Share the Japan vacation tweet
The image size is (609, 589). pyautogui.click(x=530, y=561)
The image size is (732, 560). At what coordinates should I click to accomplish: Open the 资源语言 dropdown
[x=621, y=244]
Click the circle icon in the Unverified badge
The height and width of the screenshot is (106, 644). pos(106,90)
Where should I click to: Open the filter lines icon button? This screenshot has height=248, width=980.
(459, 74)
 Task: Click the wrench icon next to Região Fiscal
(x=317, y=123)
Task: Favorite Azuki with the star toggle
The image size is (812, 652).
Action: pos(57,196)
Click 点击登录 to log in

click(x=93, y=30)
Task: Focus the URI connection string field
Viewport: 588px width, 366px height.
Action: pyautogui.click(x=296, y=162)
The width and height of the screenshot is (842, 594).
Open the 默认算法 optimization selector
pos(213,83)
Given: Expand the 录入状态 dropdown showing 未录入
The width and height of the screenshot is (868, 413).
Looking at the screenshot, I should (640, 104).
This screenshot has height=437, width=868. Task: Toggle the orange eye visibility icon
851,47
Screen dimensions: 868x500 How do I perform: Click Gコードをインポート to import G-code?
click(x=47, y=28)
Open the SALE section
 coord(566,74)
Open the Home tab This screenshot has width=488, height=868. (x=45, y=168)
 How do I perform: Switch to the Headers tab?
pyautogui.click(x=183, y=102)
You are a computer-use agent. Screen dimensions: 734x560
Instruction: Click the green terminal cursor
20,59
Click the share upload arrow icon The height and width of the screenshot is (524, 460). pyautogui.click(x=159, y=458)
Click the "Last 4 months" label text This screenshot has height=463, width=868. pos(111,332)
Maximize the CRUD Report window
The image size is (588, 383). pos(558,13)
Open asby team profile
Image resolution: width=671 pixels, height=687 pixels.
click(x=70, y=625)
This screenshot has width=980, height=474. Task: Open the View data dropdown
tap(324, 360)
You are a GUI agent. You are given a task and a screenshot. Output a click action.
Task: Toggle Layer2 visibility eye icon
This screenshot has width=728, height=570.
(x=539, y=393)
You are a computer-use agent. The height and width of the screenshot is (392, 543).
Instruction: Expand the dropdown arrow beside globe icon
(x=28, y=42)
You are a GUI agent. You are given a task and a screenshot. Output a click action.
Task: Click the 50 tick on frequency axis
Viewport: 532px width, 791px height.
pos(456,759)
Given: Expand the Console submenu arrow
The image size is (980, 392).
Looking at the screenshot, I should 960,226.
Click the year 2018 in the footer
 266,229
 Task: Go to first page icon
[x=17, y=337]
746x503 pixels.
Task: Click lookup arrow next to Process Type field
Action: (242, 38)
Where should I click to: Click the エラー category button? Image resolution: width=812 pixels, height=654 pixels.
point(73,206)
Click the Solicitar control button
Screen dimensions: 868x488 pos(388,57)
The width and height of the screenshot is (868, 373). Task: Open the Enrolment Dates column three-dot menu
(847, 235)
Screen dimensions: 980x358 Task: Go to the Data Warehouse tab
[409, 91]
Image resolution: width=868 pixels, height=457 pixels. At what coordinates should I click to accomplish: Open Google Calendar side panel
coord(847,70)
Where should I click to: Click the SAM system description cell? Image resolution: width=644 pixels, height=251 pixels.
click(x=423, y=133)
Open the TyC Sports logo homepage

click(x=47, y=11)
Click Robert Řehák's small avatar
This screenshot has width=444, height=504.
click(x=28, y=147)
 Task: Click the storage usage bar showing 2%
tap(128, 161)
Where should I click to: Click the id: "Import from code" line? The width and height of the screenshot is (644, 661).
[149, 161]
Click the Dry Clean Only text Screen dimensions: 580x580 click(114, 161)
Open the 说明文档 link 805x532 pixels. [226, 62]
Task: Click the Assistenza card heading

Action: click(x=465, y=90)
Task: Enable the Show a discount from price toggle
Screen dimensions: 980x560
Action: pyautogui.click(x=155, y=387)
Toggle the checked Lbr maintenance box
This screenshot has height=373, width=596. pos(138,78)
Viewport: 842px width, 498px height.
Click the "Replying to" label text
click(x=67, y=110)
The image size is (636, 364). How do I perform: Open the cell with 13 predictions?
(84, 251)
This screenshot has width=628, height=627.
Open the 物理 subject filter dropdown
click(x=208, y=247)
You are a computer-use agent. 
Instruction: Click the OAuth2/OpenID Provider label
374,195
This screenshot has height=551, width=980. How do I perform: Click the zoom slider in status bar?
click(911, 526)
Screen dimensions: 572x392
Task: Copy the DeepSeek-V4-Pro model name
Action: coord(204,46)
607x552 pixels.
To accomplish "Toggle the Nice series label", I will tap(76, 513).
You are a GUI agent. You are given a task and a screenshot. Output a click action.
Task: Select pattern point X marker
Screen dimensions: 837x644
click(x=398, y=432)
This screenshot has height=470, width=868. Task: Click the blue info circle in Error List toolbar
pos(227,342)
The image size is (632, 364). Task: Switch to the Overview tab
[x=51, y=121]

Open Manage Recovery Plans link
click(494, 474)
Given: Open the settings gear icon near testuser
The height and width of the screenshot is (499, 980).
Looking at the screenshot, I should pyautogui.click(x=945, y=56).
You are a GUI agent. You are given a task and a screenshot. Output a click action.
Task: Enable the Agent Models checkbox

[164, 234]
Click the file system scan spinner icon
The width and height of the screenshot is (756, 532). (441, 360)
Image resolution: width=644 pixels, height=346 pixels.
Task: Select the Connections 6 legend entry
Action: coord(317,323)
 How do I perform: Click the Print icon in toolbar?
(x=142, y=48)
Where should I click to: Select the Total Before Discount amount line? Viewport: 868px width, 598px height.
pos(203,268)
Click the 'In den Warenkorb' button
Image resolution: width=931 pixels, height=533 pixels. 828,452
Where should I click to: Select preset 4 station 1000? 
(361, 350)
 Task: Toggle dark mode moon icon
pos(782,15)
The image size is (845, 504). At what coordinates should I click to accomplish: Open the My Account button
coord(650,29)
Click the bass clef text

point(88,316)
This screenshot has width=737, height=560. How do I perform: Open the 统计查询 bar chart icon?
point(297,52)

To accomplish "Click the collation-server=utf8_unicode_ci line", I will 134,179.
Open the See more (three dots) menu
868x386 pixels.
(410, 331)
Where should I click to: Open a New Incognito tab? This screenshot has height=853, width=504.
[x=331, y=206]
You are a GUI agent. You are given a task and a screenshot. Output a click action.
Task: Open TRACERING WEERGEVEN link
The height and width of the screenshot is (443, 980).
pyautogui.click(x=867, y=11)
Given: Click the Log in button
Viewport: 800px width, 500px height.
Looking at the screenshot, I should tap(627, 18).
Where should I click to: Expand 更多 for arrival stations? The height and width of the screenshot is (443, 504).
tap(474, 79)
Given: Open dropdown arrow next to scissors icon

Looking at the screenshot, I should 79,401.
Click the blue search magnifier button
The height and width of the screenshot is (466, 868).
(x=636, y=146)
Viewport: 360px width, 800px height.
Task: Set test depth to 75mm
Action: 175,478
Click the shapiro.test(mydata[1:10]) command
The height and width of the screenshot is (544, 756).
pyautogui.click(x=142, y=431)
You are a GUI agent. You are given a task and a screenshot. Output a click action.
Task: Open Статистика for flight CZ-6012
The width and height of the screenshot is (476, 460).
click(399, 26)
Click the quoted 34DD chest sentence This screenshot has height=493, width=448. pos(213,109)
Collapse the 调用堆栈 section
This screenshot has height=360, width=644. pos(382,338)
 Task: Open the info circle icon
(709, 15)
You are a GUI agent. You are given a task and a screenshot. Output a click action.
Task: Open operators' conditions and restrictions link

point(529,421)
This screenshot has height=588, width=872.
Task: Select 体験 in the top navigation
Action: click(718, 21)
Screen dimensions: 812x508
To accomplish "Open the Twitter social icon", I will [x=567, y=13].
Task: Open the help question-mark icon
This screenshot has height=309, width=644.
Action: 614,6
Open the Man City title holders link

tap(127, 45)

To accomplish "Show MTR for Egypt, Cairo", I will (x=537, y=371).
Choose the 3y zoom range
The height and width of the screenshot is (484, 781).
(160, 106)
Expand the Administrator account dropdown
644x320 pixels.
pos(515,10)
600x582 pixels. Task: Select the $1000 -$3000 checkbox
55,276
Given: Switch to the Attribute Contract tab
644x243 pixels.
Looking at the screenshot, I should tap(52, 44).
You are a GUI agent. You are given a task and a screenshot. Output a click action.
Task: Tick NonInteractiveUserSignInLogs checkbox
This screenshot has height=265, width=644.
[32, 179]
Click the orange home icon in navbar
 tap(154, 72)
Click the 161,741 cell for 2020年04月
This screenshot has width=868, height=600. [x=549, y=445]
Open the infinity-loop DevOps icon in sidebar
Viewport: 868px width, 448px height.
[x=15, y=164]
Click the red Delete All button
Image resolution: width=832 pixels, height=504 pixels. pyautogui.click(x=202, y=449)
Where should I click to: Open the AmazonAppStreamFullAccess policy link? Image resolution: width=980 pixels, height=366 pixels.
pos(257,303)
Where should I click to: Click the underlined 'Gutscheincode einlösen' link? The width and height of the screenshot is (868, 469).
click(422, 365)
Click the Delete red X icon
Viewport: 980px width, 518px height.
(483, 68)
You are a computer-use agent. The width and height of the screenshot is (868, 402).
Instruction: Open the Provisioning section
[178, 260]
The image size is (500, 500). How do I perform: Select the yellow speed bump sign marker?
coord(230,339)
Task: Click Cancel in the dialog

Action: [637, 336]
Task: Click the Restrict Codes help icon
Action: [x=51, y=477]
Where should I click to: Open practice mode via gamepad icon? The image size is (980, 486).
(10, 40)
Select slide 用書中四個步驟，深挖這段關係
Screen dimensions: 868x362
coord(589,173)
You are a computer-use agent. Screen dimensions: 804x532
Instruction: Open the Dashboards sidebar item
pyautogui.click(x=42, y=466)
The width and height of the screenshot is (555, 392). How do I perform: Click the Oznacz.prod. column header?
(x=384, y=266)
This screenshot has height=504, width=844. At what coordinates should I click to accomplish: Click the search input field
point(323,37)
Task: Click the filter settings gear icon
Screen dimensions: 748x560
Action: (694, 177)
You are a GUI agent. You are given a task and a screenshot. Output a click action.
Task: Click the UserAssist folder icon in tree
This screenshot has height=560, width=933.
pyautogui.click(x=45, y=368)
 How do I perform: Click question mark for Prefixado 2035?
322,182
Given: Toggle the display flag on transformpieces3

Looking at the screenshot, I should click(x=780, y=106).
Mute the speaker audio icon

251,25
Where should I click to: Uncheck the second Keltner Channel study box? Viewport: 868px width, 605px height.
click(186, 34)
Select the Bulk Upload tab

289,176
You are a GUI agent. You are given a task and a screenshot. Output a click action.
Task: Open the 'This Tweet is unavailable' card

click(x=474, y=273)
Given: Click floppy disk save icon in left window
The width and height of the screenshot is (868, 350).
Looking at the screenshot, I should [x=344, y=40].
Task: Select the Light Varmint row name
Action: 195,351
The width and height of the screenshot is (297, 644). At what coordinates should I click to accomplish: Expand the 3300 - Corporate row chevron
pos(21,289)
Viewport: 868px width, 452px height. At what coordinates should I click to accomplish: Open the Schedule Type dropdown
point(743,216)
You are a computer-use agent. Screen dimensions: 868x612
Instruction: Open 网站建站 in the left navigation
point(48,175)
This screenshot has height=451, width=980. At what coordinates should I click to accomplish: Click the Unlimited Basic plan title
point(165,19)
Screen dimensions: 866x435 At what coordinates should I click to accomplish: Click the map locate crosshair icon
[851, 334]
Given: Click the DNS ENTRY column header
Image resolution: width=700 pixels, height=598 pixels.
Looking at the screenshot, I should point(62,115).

WHAT YOU ARE ASKED TO DO. Lines containing the word "settings" must all be returned from the material above.

TASK ANSWER.
Given: Open the settings gear icon near testuser
Task: Click the filter settings gear icon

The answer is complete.